LA RICOSTRUZIONE. E’ il 23 gennaio del 2013 quando Salvatore Musumeci raggiunge, insieme al proprio legale , la Caserma dei carabinieri della Compagnia di Giarre e racconta di aver ucciso, in seguito ad una lite, il pastore Salvatore Buda. L’uomo riferisce di non aver sparato intenzionalmente e che il colpo sarebbe partito durante la colluttazione. Qualcosa però non convince gli inquirenti. Sei mesi dopo la scrupolosa attività investigativa, coordinata dal sostituto procuratore Alessandro Sorrentino, sfocia nell’emissione di un’ordinanza di custodia cautelare in carcere per Alfio Nucifora, Francesco Cavallaro, Mariano Nucifora, Francesco Grasso e Giovanni Torrisi, tutti accusati di aver concorso nell’omicidio della vittima. In primo grado il gup Laura Benanti condanna Salvatore Musumeci e Alfio Nucifora a 17 anni e 2 mesi di reclusione, Francesco Cavallaro a 15 anni, Mariano Nucifora a 12 anni, Giovanni Torrisi a 11 anni e 4 mesi e Francesco Grasso a 10 anni e 8 mesi. In appello i giudici della prima sezione penale riducono le condanne inflitte dal gup. 
Salvatore Musumeci viene condannato a 15 anni e 6 mesi, Alfio Nucifora a 15 anni e 4 mesi, Mariano Nucifora a 10 anni e 6 mesi, Giovanni Torrisi a 10 anni e 4 mesi e Francesco Cavallaro a 10 anni e 2 mesi. Assolto, invece, dalle accuse di omicidio e sequestro di persona Francesco Grasso, condannato per tentata rapina aggravata e porto illegale di fucile alla pena di 3 anni.

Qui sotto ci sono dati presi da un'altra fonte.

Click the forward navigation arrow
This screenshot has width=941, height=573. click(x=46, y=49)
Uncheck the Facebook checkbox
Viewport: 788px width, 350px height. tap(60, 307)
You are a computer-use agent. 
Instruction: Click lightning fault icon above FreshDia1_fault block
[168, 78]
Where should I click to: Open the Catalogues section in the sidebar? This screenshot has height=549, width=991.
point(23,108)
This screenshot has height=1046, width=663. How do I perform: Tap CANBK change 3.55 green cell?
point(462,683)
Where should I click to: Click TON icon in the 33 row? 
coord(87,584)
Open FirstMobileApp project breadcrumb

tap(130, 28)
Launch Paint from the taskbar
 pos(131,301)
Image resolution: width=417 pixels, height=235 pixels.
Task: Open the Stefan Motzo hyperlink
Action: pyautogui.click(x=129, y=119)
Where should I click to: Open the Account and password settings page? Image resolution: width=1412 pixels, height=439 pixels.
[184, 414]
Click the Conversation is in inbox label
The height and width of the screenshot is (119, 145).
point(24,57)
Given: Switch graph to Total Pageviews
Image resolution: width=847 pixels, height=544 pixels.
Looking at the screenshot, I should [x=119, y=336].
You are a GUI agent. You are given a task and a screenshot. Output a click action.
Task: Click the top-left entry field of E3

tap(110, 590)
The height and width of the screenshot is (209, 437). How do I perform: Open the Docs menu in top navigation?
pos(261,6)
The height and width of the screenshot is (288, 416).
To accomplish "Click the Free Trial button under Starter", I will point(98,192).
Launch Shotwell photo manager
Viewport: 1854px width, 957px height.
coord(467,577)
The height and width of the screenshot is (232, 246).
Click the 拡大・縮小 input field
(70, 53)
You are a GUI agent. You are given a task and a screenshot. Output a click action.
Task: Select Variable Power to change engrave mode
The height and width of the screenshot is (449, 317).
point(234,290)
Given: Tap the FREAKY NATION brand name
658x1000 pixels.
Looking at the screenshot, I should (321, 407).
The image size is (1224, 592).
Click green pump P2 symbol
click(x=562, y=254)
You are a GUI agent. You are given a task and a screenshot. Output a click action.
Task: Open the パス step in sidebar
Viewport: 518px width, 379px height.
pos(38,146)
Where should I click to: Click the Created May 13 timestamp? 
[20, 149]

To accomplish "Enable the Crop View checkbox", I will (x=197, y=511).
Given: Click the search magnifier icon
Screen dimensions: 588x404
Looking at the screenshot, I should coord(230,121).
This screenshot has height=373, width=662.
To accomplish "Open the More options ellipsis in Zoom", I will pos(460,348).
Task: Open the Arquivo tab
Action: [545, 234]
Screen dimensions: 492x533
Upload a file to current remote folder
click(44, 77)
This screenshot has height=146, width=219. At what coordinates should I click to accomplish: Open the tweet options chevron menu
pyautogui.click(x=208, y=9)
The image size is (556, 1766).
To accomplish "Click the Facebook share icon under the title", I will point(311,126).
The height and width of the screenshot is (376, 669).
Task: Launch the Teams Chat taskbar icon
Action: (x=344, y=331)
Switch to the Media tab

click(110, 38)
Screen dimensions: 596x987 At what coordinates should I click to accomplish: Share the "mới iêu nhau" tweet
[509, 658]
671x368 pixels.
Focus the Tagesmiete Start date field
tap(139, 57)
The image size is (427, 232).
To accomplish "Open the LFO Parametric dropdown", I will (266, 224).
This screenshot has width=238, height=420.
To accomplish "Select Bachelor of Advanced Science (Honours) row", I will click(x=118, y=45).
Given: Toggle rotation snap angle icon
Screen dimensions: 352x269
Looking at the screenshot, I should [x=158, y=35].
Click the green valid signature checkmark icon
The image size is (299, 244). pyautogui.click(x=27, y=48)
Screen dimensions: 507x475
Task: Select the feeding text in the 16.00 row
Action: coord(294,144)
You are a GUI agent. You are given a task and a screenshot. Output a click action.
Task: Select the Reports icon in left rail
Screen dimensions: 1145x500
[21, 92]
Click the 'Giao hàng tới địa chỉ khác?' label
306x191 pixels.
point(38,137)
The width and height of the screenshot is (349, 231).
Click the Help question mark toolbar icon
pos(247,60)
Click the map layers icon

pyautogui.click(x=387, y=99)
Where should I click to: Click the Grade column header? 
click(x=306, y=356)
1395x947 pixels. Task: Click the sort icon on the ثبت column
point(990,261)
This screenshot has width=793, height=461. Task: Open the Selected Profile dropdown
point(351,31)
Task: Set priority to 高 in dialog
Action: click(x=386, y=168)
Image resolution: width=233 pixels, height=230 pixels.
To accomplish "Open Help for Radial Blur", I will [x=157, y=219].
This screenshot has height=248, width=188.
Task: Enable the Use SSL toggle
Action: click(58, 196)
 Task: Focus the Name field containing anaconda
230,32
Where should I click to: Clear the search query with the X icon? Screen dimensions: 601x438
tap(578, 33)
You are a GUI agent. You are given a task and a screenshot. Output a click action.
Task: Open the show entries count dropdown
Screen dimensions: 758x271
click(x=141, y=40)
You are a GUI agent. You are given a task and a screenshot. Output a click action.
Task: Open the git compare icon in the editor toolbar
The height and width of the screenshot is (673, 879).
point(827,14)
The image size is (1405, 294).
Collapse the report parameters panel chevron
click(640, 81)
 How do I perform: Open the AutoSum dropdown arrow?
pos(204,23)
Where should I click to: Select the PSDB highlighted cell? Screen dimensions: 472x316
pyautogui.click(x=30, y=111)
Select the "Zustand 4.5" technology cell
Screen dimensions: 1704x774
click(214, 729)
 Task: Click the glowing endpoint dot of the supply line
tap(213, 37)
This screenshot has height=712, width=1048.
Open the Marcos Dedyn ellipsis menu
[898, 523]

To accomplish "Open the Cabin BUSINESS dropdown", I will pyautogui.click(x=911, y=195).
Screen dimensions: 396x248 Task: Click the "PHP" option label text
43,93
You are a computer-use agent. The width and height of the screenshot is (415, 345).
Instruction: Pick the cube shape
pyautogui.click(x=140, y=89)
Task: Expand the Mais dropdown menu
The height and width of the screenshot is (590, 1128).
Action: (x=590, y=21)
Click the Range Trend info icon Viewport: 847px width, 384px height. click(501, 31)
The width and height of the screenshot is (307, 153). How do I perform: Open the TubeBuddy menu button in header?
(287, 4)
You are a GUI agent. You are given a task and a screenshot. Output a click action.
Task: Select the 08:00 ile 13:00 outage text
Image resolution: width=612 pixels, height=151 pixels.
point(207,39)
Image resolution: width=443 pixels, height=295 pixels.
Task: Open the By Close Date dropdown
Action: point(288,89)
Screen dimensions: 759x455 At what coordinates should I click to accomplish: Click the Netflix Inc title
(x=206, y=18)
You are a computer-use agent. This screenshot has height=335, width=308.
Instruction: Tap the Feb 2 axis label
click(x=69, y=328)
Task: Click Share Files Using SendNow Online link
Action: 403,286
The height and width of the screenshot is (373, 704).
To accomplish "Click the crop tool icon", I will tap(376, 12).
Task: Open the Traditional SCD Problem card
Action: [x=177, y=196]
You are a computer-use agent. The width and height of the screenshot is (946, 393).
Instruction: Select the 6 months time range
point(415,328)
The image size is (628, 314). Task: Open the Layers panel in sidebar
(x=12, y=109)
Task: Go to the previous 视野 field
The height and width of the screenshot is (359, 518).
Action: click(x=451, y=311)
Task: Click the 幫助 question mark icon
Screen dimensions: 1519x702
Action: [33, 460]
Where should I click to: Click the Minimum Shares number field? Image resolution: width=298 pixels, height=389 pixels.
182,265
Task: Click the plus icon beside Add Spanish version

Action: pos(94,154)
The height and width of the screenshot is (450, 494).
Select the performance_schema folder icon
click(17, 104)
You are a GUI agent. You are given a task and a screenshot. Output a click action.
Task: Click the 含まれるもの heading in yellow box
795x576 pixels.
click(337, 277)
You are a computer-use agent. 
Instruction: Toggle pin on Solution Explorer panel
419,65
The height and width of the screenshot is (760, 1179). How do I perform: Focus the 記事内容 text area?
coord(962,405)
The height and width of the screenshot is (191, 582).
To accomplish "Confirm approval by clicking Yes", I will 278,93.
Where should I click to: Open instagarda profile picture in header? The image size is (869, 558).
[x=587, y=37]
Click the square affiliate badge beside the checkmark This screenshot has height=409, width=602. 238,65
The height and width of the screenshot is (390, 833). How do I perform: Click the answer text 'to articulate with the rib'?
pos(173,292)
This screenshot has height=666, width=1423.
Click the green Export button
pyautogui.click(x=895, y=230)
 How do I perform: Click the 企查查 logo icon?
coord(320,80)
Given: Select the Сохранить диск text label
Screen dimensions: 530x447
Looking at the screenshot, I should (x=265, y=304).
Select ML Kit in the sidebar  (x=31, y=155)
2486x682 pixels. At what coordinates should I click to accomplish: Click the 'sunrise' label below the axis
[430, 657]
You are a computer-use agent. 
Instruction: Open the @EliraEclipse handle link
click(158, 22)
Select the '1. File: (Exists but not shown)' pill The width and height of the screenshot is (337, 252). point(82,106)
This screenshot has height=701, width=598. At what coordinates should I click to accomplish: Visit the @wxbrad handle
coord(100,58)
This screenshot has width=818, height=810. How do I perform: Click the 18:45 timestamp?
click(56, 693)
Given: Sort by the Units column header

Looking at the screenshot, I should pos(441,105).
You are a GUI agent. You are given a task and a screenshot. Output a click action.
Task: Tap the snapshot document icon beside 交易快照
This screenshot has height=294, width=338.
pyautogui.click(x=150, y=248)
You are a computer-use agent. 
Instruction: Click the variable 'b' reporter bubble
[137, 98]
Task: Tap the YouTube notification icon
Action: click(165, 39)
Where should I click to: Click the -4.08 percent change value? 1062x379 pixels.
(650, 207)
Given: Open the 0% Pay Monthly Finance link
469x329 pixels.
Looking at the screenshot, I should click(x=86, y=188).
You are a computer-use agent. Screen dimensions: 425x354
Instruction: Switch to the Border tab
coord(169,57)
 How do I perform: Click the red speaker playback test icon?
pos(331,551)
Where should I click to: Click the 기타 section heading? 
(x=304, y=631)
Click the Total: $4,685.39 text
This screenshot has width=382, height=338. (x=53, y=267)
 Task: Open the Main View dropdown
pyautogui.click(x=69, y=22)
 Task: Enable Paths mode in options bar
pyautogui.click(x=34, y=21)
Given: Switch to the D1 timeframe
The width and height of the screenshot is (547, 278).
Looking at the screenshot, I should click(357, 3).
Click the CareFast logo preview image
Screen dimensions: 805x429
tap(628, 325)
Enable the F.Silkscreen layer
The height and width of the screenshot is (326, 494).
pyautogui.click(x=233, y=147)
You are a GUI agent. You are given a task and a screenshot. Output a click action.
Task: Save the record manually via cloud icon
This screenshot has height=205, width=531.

LE REAZIONI. “Avendo la difesa di Salvatore Musumeci, l’esecutore materiale del delitto – commenta a caldo l’avvocato Enzo Iofrida – potevo soltanto sperare che l’omicidio volontario venisse ritenuto omicidio colposo. Tale soluzione, qualora fosse stata accolta, avrebbe escluso la responsabilità per gli altri a titolo di concorso e avrebbe garantito al mio assistito una congrua riduzione di pena. Tuttavia – conclude il legale – in relazione al fatto che è stato considerato omicidio volontario, non posso che ritenermi soddisfatto in quanto la pena irrogata è ben al di sotto del minimo edittale”. E non può che dirsi soddisfatto per la sentenza della Cassazione anche l’avvocato Claudio Grassi, difensore, insieme a Gino Ioppolo, di Giovanni Torrisi. “Sono contento della sentenza – dichiara a LiveSiciliaCatania Claudio Grassi – Tecnicamente poteva andare meglio e di certo noi miravamo all’esclusione del concorso nell’omicidio, che è il capo d’imputazione più grave, oltreché degli altri reati contestati, ma possiamo comunque ritenerci soddisfatti del risultato ottenuto”.